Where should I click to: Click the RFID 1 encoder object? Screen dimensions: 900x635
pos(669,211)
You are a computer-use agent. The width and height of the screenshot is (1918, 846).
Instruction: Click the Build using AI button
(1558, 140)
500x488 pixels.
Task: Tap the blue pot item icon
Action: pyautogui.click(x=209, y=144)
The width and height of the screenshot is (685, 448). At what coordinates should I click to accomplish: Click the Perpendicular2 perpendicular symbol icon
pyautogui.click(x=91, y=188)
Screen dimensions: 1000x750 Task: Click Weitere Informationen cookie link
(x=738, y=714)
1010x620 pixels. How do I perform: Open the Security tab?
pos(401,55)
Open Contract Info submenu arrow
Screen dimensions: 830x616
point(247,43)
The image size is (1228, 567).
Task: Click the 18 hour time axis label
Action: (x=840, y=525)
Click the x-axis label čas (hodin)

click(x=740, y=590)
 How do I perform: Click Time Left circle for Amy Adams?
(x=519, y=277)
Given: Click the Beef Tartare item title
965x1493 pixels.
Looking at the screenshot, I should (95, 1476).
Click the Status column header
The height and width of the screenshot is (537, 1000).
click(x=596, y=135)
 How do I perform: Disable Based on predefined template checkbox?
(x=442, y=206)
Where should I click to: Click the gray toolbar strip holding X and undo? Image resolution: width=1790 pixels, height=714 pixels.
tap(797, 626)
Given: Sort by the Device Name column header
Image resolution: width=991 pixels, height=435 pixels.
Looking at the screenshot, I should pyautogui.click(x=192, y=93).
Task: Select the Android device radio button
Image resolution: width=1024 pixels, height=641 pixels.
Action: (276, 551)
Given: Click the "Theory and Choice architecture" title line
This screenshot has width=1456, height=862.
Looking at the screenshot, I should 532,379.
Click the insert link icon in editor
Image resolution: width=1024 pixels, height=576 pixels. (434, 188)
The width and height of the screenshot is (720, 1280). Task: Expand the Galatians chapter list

■ ■ ■ ■ ■ ■ ■

» Your assignment: Report each line in the entries where the string "title" occurs.

» Task answer:
Given: Click the Beef Tartare item title
Given: Click the "Theory and Choice architecture" title line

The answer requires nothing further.